START Records for this task
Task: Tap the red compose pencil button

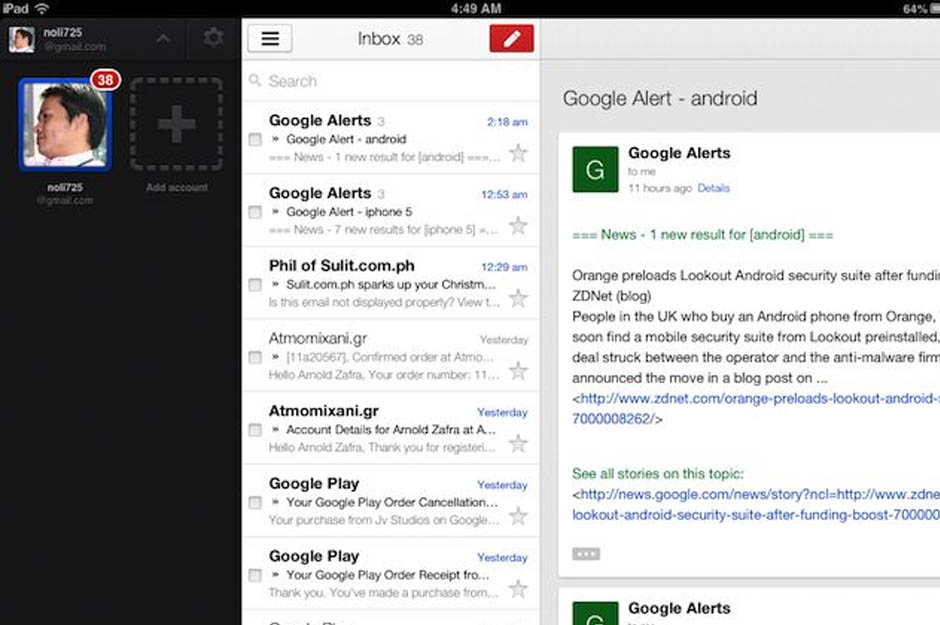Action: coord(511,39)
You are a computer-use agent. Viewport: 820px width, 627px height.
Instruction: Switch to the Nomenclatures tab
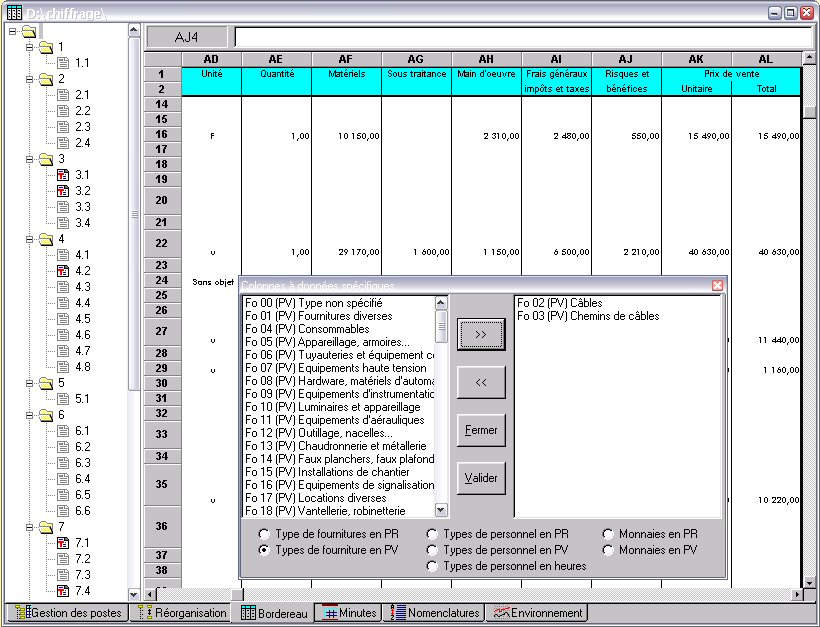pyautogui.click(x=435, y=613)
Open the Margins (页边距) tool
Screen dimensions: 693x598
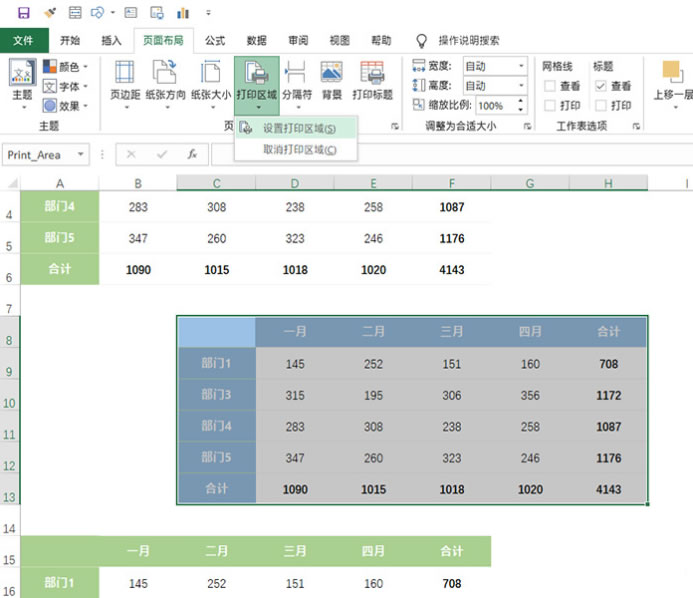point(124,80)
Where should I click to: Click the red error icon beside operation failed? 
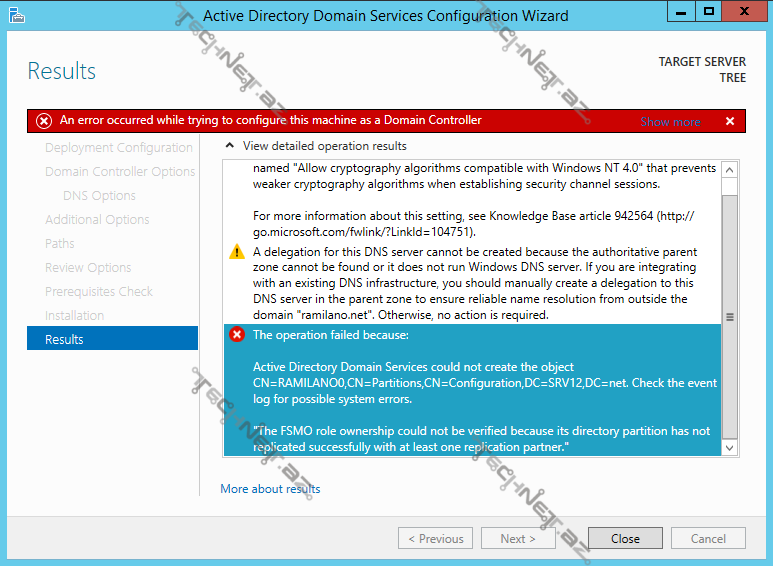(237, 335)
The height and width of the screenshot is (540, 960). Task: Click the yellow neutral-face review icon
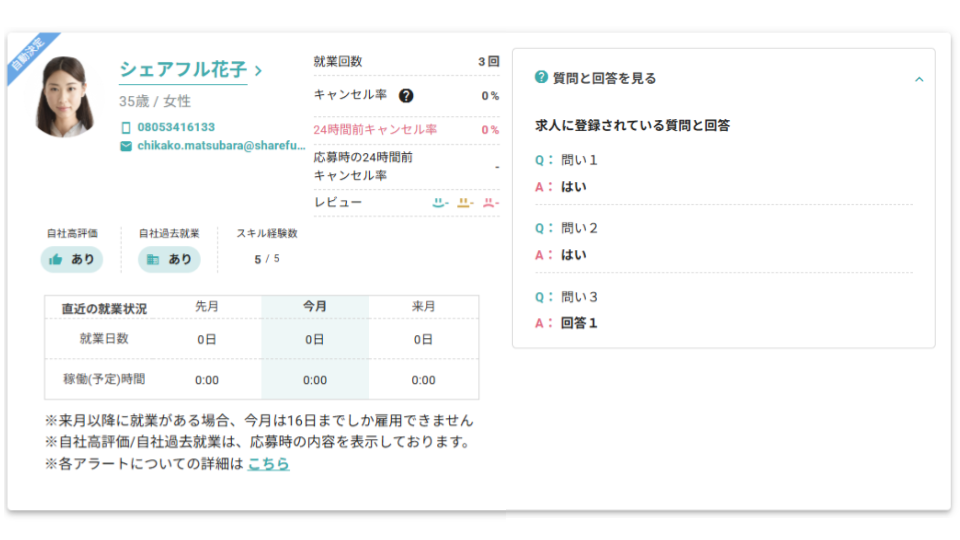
END Records for this task
▶ Your task: Exact copy, pictures excluded: print only the lines from the line containing "Screen dimensions: 693x598" through the end of the records.

▶ Answer box:
Screen dimensions: 693x598
point(124,80)
Where should I click to: Click the red error icon beside operation failed? 
(237, 335)
The height and width of the screenshot is (540, 960). Task: Click the yellow neutral-face review icon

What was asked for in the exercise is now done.